- **What you need to do**
Return each line of the records below that contains the word "Click".

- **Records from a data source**

— Start —

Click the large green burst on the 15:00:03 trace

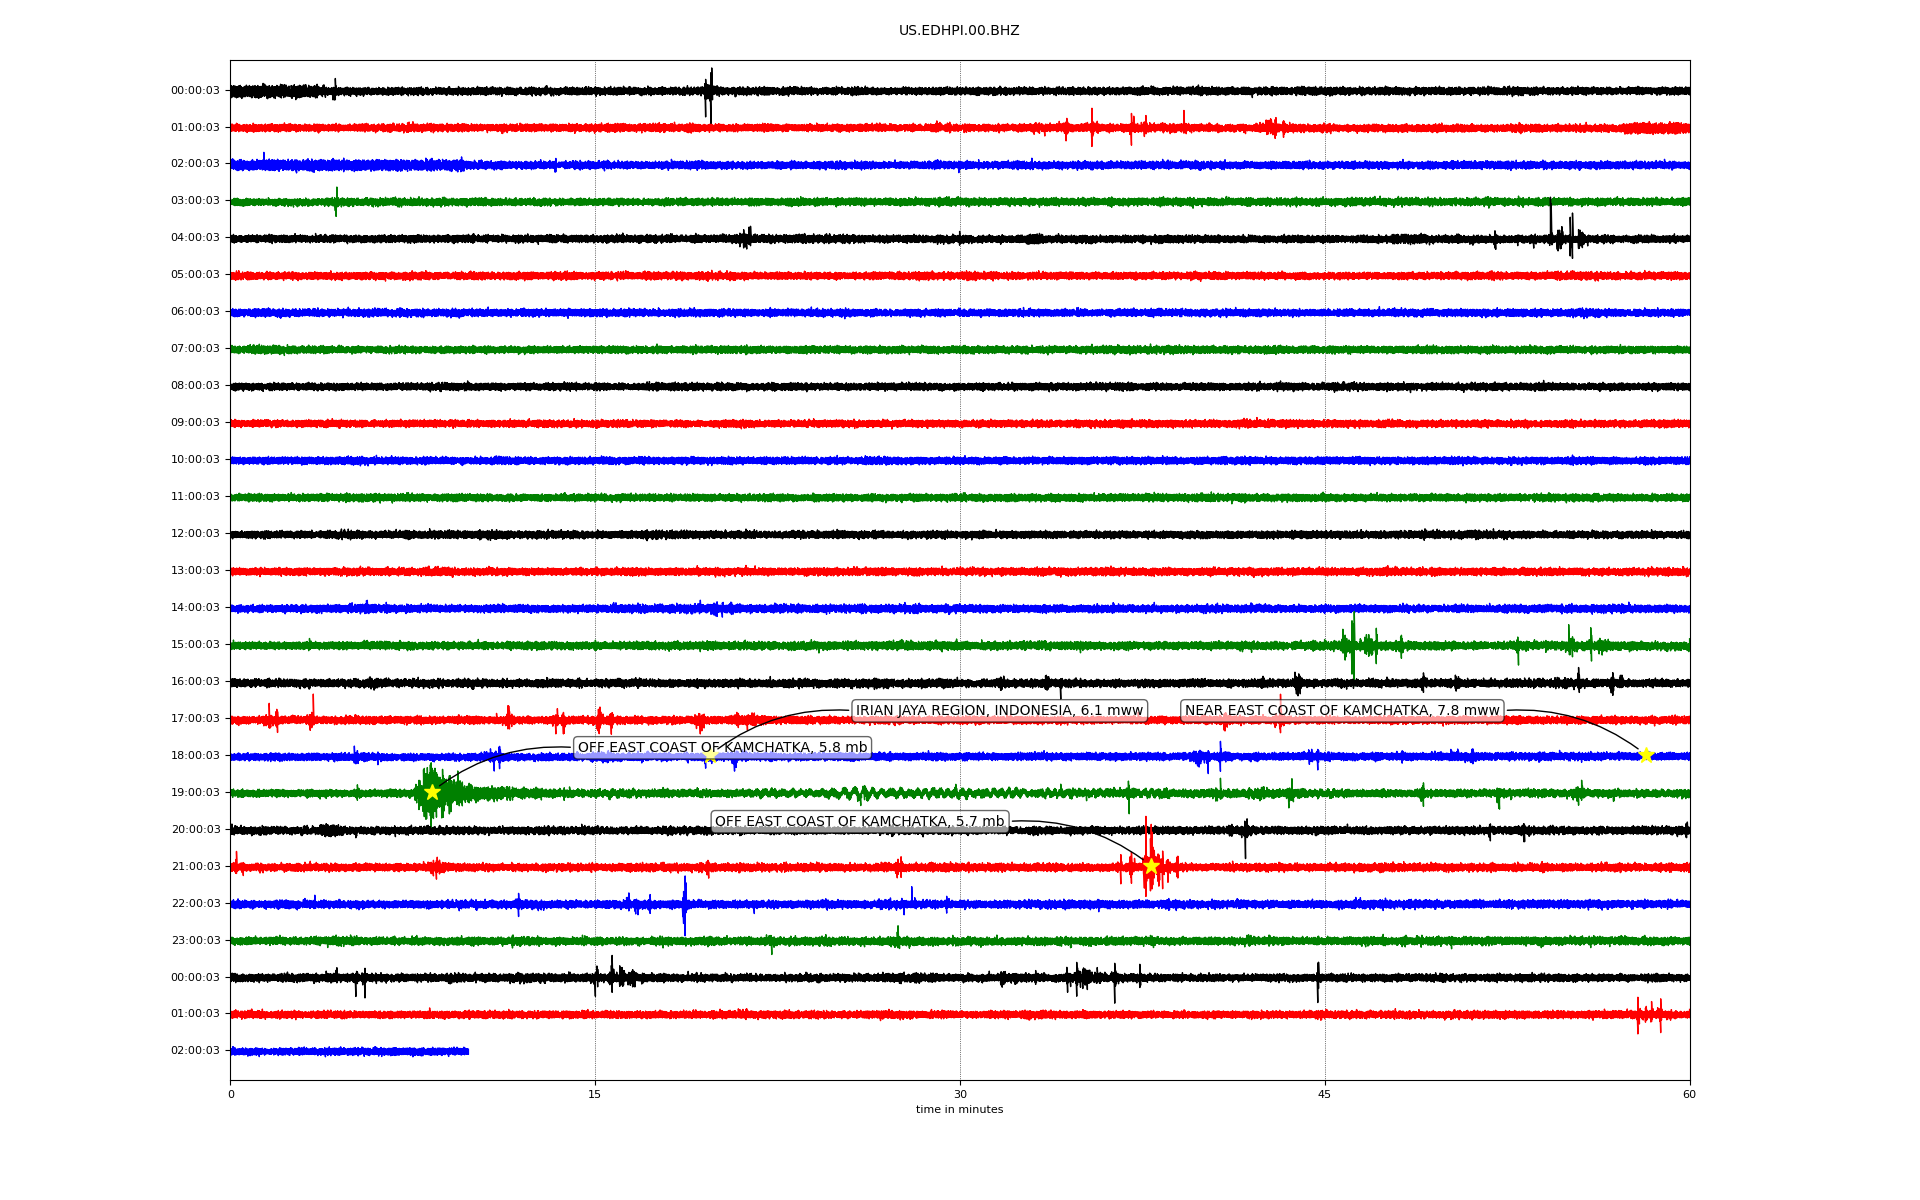coord(1353,645)
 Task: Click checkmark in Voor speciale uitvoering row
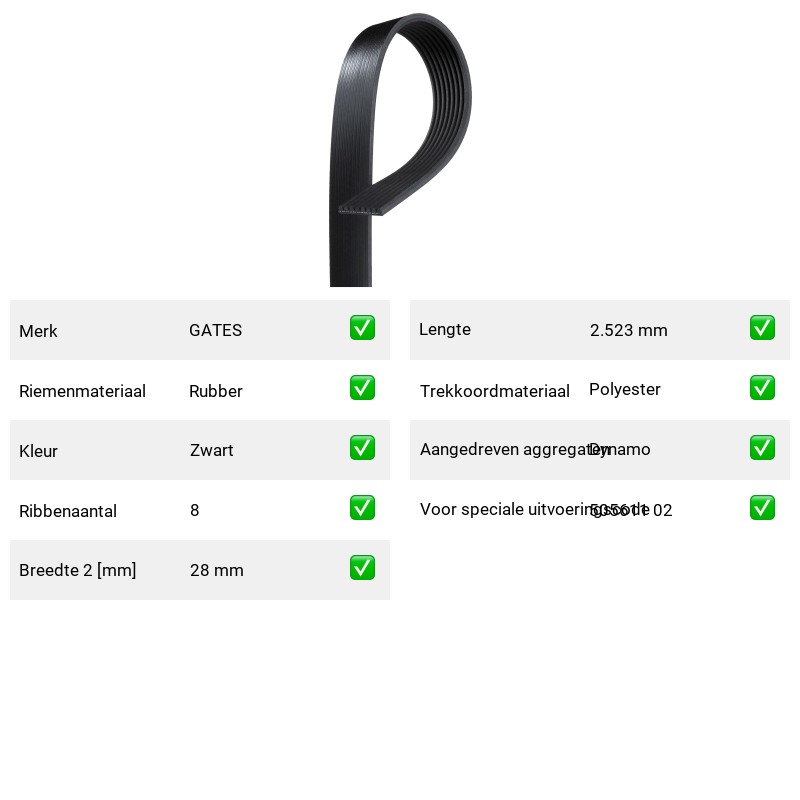point(762,508)
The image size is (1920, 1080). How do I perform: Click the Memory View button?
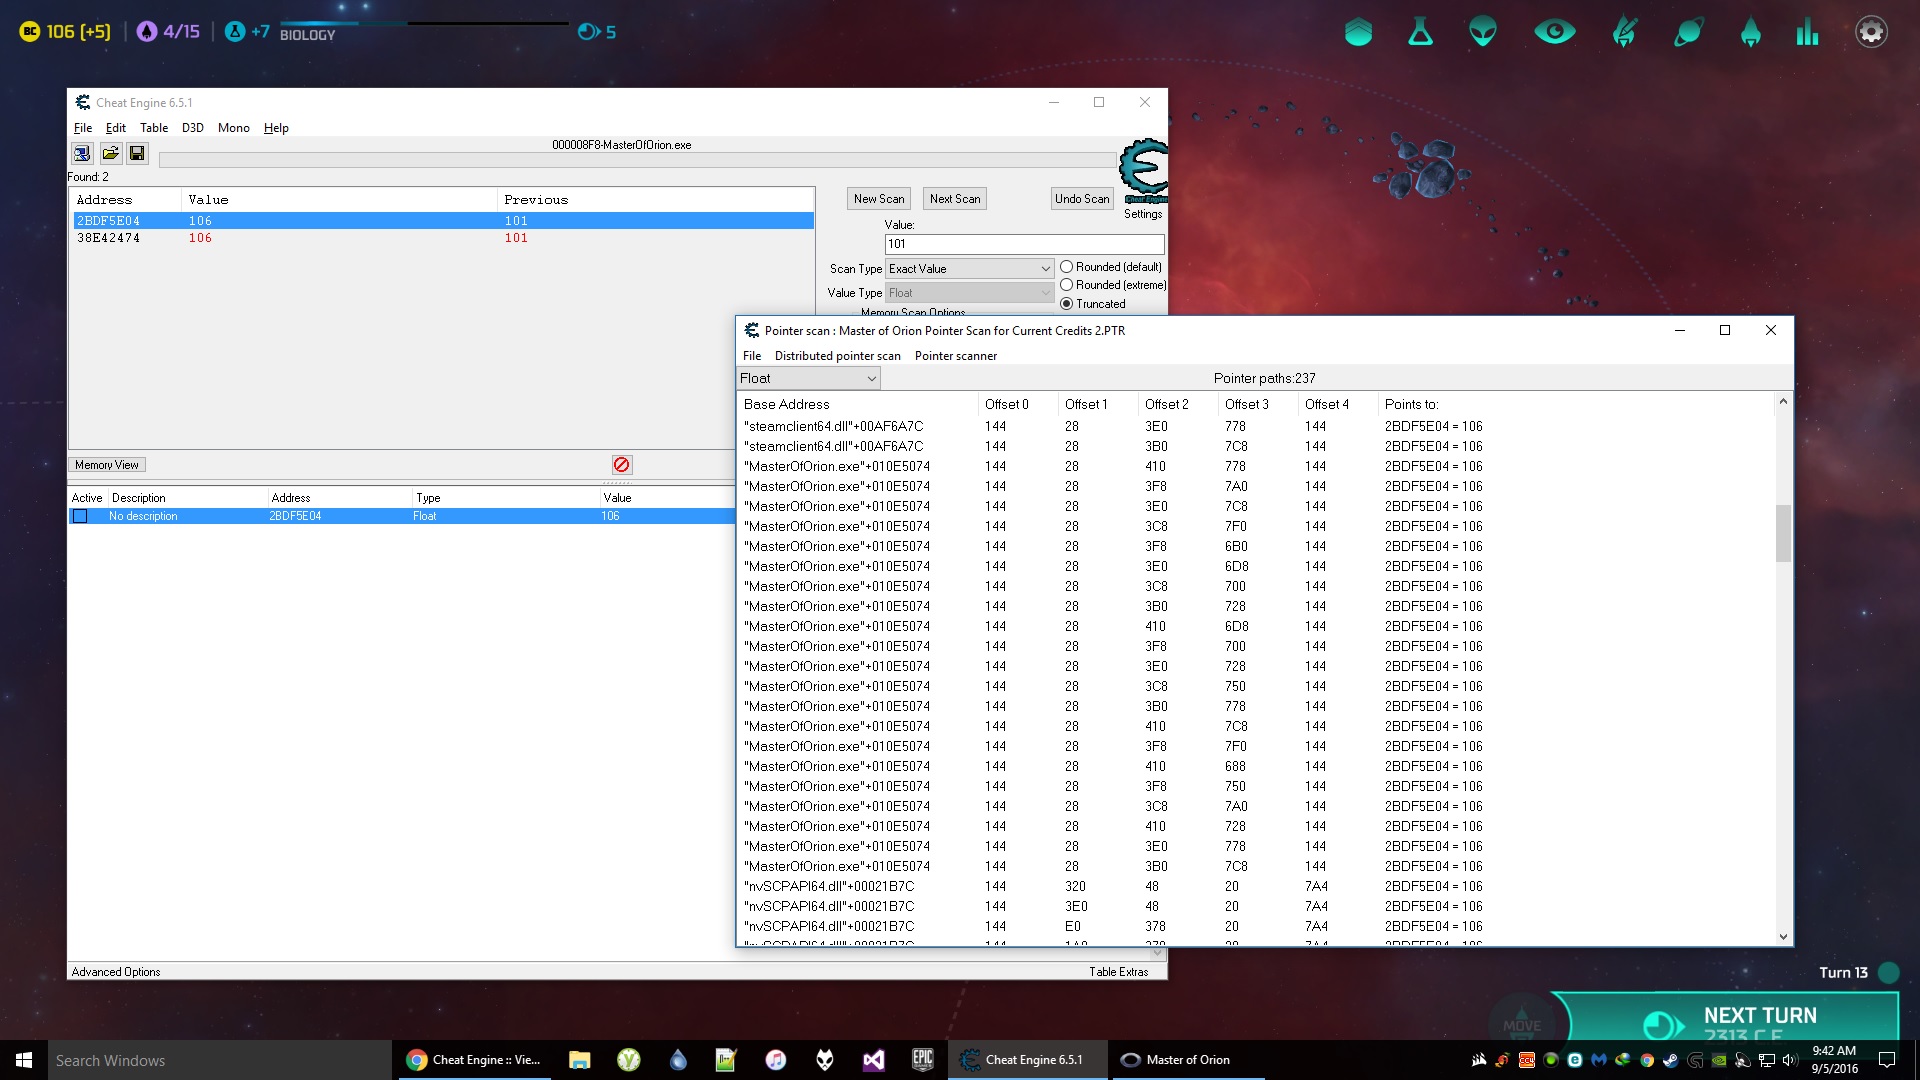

— End —

- **Response**
Click the large green burst on the 15:00:03 trace
 Task: Click checkmark in Voor speciale uitvoering row
The image size is (1920, 1080). How do I perform: Click the Memory View button?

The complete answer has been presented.